◆ Deskripsi Tugas ◆
Tuliskan kembali secara utuh berita di bawah ini tentang usulan larangan burka di Sri Lanka, persis sama tanpa mengubah satu kata pun.

Anggota Parlemen Sri Lanka Serukan Larangan Burka Demi Setop Terorisme

Seorang anggota Parlemen Sri Lanka serukan larangan mengenakan burka untuk menghentikan ancaman terorisme.

oleh Happy Ferdian Syah Utomo diperbarui 25 Apr 2019, 10:30 WIB
Diterbitkan 25 Apr 2019, 10:30 WIB
Ilustrasi wanita mengenakan burka (AFP Photo)
Ilustrasi wanita mengenakan burka (AFP Photo)

Liputan6.com, Kolombo - Salah seorang anggota Parlemen Sri Lanka, Profesor Ashu Marasinghe, menyerukan mosi kepada perwakilan rakyat setempat untuk melarang pemakaian burka, atau pakaian perempuan muslim yang menutupi seluruh tubuh serta wajah, dengan bagian mata ditutup oleh kawat kasa agar dapat melihat.

Dikutip dari Express.co.uk pada Kamis (25/4/2019), Marasinghe mengklaim burka telah digunakan "di seluruh dunia" oleh ekstremis untuk menyembunyikan identitas mereka, dan melakukan tindakan terorisme.

Setelah mengajukan mosi tersebut secara terbuka di hadapan publik Sri Lanka, Marasinghe mengatakan bahwa burka "bukan pakaian tradisional muslim", dan menimbulkan risiko keamanan.

Dalam sebuah surat pernyataan, yang telah dibagikan di Facebook, Marasinghe berkata: "Dengan demikian, mengingat keamanan nasional, saya mengusulkan untuk melarang burka."

Mosi tersebut telah diterima oleh Parlemen Sri Lanka, namun belum ditindaklanjuti karena pemerintah tengah fokus pada penyelidikan serangan teror yang menewaskan lebih dari 350 orang.

◆ Data yang Diberikan ◆

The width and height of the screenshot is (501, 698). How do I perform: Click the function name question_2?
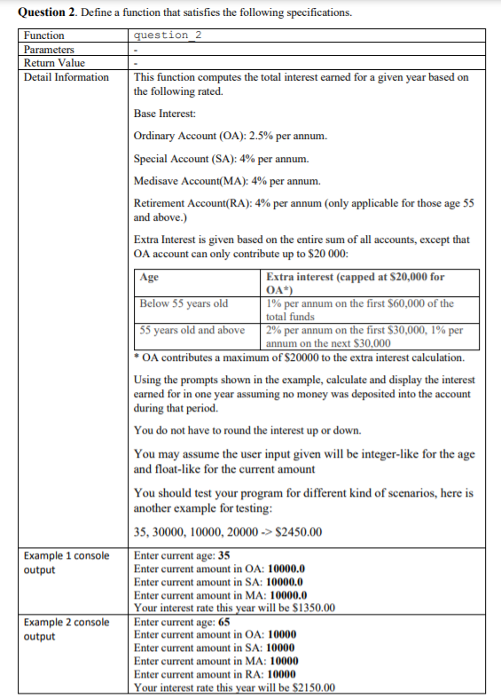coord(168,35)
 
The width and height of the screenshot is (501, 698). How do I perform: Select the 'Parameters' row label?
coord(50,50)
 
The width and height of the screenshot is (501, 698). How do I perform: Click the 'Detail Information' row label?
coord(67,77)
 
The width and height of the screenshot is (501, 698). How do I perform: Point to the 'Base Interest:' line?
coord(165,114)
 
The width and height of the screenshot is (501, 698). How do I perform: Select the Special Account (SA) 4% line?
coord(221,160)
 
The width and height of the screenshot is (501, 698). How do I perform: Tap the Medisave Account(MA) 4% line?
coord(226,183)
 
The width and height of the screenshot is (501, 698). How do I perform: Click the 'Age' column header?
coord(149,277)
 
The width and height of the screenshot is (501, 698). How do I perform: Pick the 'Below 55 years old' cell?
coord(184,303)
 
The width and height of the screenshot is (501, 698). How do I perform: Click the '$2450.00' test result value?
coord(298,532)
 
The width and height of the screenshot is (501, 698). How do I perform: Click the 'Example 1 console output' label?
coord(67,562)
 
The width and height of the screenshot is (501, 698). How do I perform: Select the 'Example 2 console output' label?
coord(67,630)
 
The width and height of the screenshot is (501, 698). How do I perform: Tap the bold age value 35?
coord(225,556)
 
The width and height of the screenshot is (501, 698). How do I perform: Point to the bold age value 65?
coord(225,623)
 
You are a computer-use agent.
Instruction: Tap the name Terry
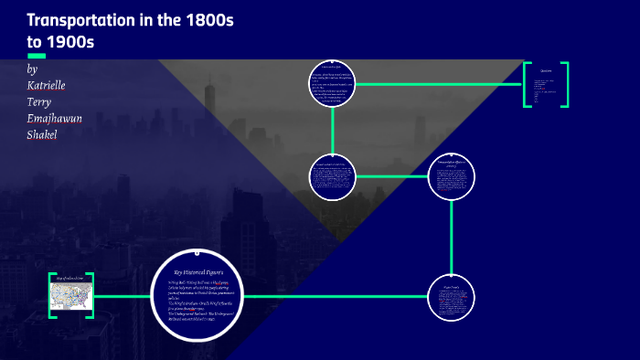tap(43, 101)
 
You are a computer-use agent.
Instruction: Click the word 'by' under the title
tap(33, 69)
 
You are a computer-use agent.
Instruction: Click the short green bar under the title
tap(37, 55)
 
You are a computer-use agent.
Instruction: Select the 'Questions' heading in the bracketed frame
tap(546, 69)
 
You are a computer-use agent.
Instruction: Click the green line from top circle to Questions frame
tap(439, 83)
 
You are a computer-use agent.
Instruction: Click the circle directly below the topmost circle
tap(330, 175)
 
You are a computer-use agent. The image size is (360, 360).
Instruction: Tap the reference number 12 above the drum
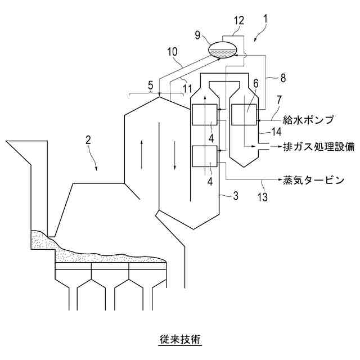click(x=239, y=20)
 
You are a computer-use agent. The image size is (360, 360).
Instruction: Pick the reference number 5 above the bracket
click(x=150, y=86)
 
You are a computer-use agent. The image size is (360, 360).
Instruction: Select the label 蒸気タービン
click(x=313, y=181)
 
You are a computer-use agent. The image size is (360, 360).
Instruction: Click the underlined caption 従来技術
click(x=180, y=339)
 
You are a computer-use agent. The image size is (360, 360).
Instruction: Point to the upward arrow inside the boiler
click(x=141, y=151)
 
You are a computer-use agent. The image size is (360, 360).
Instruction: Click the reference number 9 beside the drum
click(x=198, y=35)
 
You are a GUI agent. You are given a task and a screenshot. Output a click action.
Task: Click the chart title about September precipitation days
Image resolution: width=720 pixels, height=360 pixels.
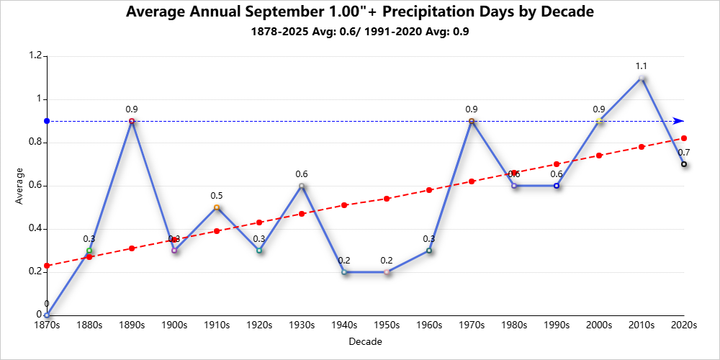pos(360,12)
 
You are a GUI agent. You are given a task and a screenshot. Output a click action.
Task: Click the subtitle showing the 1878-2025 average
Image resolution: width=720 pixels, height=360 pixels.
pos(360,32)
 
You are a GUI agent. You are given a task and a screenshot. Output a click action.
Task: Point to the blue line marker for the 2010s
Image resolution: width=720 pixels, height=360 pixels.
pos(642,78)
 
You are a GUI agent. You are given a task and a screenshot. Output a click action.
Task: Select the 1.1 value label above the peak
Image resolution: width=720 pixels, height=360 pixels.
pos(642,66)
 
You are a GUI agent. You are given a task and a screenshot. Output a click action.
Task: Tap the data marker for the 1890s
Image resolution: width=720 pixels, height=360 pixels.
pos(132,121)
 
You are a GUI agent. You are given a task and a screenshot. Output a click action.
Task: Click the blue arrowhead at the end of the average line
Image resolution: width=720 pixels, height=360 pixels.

◆ Hasil Tugas ◆
Anggota Parlemen Sri Lanka Serukan Larangan Burka Demi Setop Terorisme

Seorang anggota Parlemen Sri Lanka serukan larangan mengenakan burka untuk menghentikan ancaman terorisme.

oleh Happy Ferdian Syah Utomo diperbarui 25 Apr 2019, 10:30 WIB
Diterbitkan 25 Apr 2019, 10:30 WIB
Ilustrasi wanita mengenakan burka (AFP Photo)
Ilustrasi wanita mengenakan burka (AFP Photo)

Liputan6.com, Kolombo - Salah seorang anggota Parlemen Sri Lanka, Profesor Ashu Marasinghe, menyerukan mosi kepada perwakilan rakyat setempat untuk melarang pemakaian burka, atau pakaian perempuan muslim yang menutupi seluruh tubuh serta wajah, dengan bagian mata ditutup oleh kawat kasa agar dapat melihat.

Dikutip dari Express.co.uk pada Kamis (25/4/2019), Marasinghe mengklaim burka telah digunakan "di seluruh dunia" oleh ekstremis untuk menyembunyikan identitas mereka, dan melakukan tindakan terorisme.

Setelah mengajukan mosi tersebut secara terbuka di hadapan publik Sri Lanka, Marasinghe mengatakan bahwa burka "bukan pakaian tradisional muslim", dan menimbulkan risiko keamanan.

Dalam sebuah surat pernyataan, yang telah dibagikan di Facebook, Marasinghe berkata: "Dengan demikian, mengingat keamanan nasional, saya mengusulkan untuk melarang burka."

Mosi tersebut telah diterima oleh Parlemen Sri Lanka, namun belum ditindaklanjuti karena pemerintah tengah fokus pada penyelidikan serangan teror yang menewaskan lebih dari 350 orang.